The FictionMags Index Family
The v2 Index Project

Introduction

At the moment it is not possible to regenerate the FictionMags Indexes with the original suite of programs written by Bill Contento, and it is unclear when it might again be possible to do so. In an attempt to address this, Phil Stephensen-Payne has developed a new suite of programs (v2) and this document will attempt to provide some background on the project and to highlight some of the differences between the indexes generated by the two sets of software.

A couple of points should probably be emphasized at the outset:

Bill's programs are extremely sophisticated and have been developed over a period of 40 years, during which many problems have been encountered and overcome. It is inevitable that some of these problems will reappear in the v2 programs (as well as exciting new ones!) so it is likely to be some time before the v2 indexes reach the same level of sophistication as the v1 indexes.
As the v2 programs are being developed from a completely different code base to the v1 programs, it is inevitable that some things that were easy to achieve in the v1 indexes might be much harder to achieve with the v2 programs, so some features may be delayed for a while (or indeed never implemented). Fortunately the flipside is also true as some things that proved impossible to achieve in the v1 indexes have proved to be much easier with the v2 programs.

The current intention is to generate a set of indexes that, in general, look and feel as close to the v1 indexes as possible, partly because that format is familiar to the users, but mainly because it has proven to be an excellent format so there seems little need to mess with it.

The remainder of this document is divided into the following sections for ease of reference:

New features in the v2 indexes
Current implementation progress
Known differences
Discussion points

The documentation of the Index Structure also gives some more specific details on the two implementations. For a discussion of recent changes to the software, as well as a list of known problems and possible future enhancements, see the Change Log.

As always, all comments are welcome and should be sent to

New Features in the v2 Indexes

There are a number of new/different features in the v2 Indexes:

Inclusion of Book Files

Although an earlier version of the v1 programs was capable of handling both books and magazines (c.f. The Locus Index to Science Fiction: 1984-1998), the current version is not able to because of changes made to support the Fictionmags Index Family properly. The v2 programs have been written so that they can handle both books and magazines and the intention is that the v2 Indexes will include both.

However the data files containing the data for the books are in rather a poor state, partly because they are an amalgam of multiple, disparate sources (e.g. Al Hubins' Index to Crime Fiction IV and the Miscellaneous Anthologies Index) and partly because little work has been done over the years to bring them up to the same standard as the magazine data files. From time to time I have tried to do something about this, but after five or more years have only managed to "clean up" about 5% of the data. At the moment I am not sure how to address this.
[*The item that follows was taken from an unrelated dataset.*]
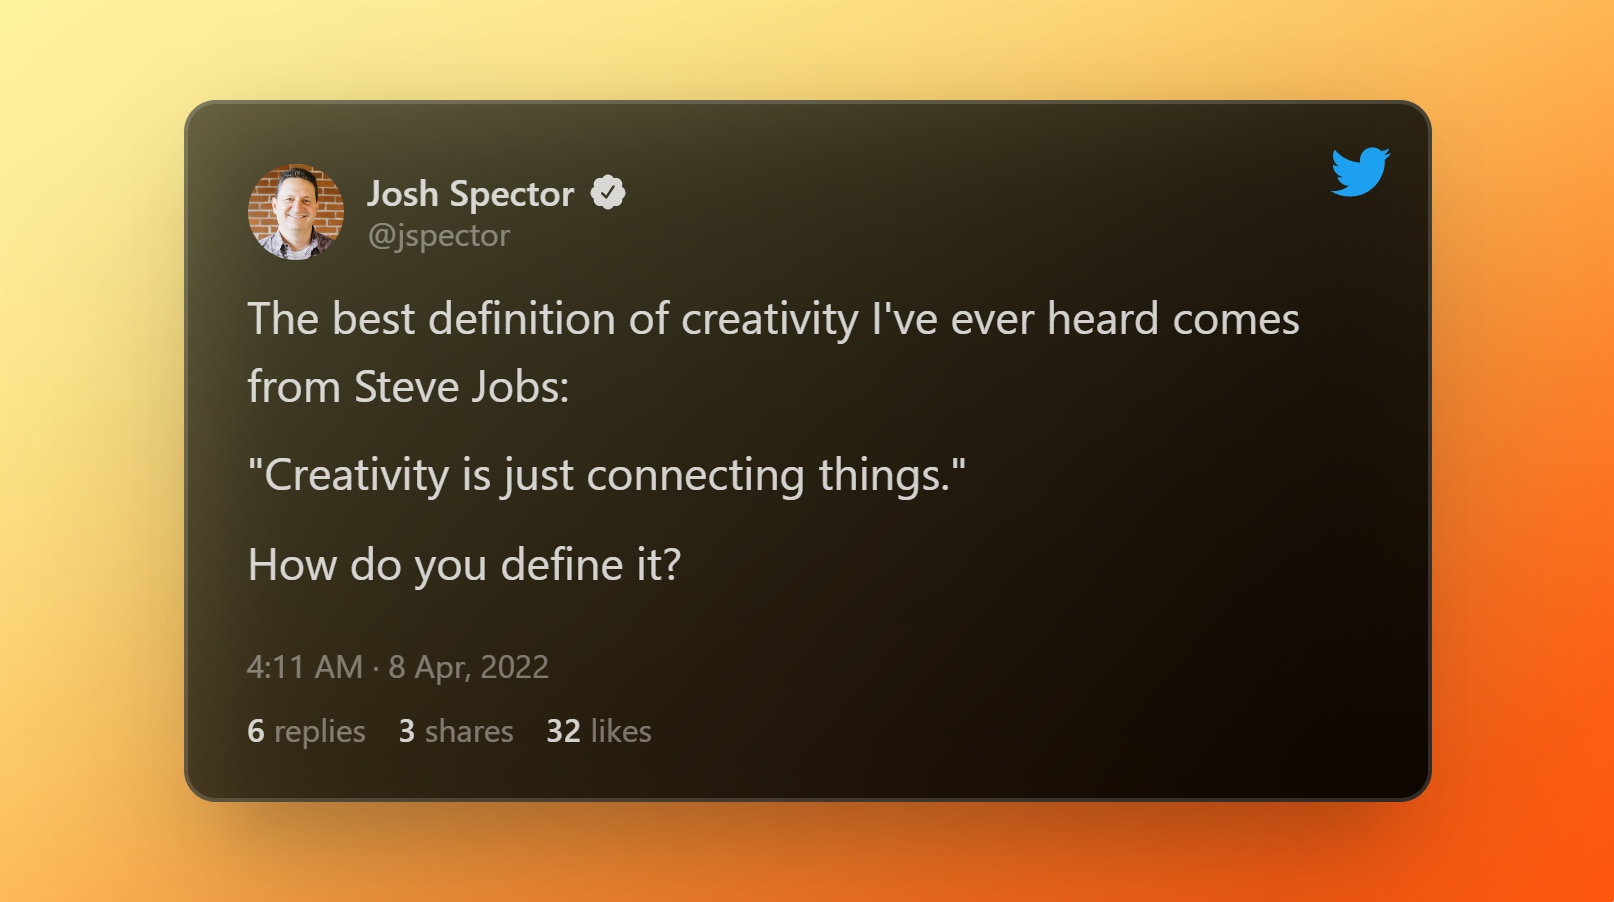Click the word "just" in the quote

[x=539, y=476]
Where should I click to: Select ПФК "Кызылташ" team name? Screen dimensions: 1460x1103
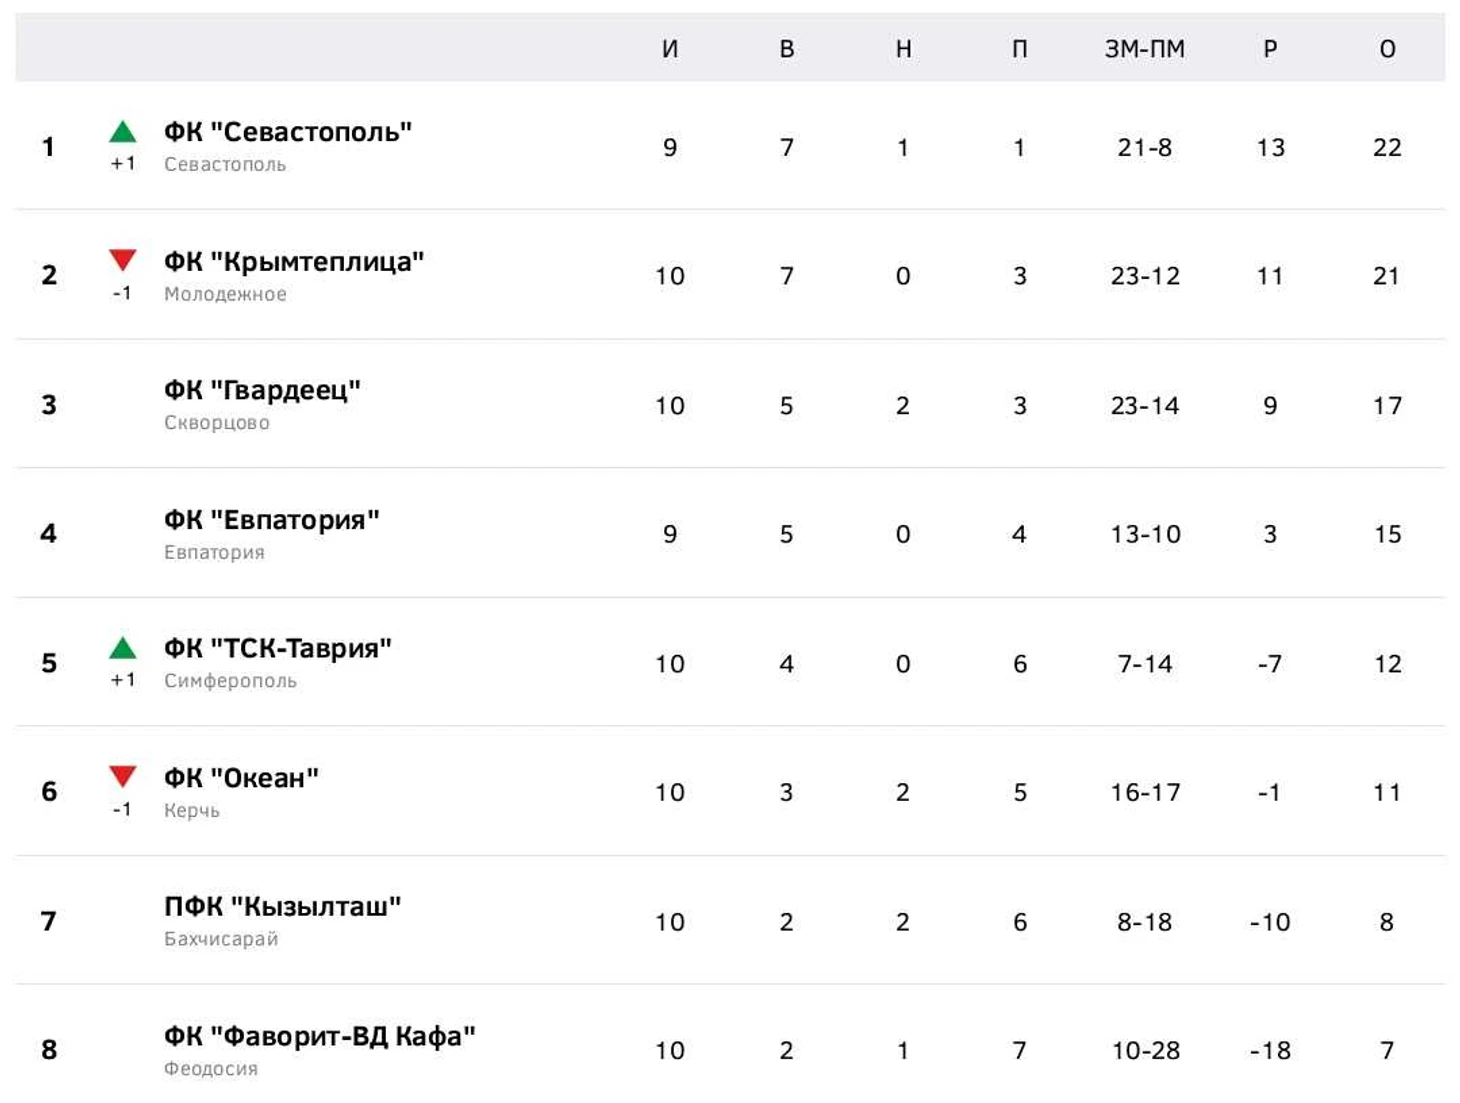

In addition there are various questions about how best book files should be handled as the old Locus index had a number of problems. For that reason, although an early "proof of concept" version of the Book Author Index was demonstrated, I intend to concentrate on the magazine indexes (which is all that will be published for the time being) and then revisit the book index when things quieten down.

Inclusion of Pseudonymous Stories in Author Lists

There was an anomaly in the v1 indexes that, if Author A wrote a story under house name B, the story would be listed under both A and B in the indexes; however, if Author A wrote a story under private pseudonym C, the story would only be listed under the pseudonym. This has been addressed in the v2 indexes such that all items known (or suspected) to be by author A will be listed as by author A (though this has raised its own issues as discussed under Known Issues below). Note that one side-effect of this is that the "also as xxx" clauses in v1 are no longer needed as the details of such alternate titles/authors are listed in full. See, for example, Edward Aarons in v1 & v2.

Portability and Flexibility

In an attempt to avoid a repeat of the current situation, the v2 programs have been written in such a way that they should be usable on any computer (though this has yet to be tested). The generation of each index is controlled by an Index Configuration File and bases the page layouts on external boilerplate files, which should allow a degree of flexibility without requiring program changes.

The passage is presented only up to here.